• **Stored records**

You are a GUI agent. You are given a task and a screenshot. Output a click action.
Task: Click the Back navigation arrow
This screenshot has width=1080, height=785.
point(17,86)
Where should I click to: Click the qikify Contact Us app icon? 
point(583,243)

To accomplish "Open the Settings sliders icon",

• **Task prompt**
Using the data above, reproduce every line exactly.

• **Response box**
You are a GUI agent. You are given a task and a screenshot. Output a click action.
Task: Click the Back navigation arrow
This screenshot has width=1080, height=785.
point(17,86)
Where should I click to: Click the qikify Contact Us app icon? 
point(583,243)

To accomplish "Open the Settings sliders icon",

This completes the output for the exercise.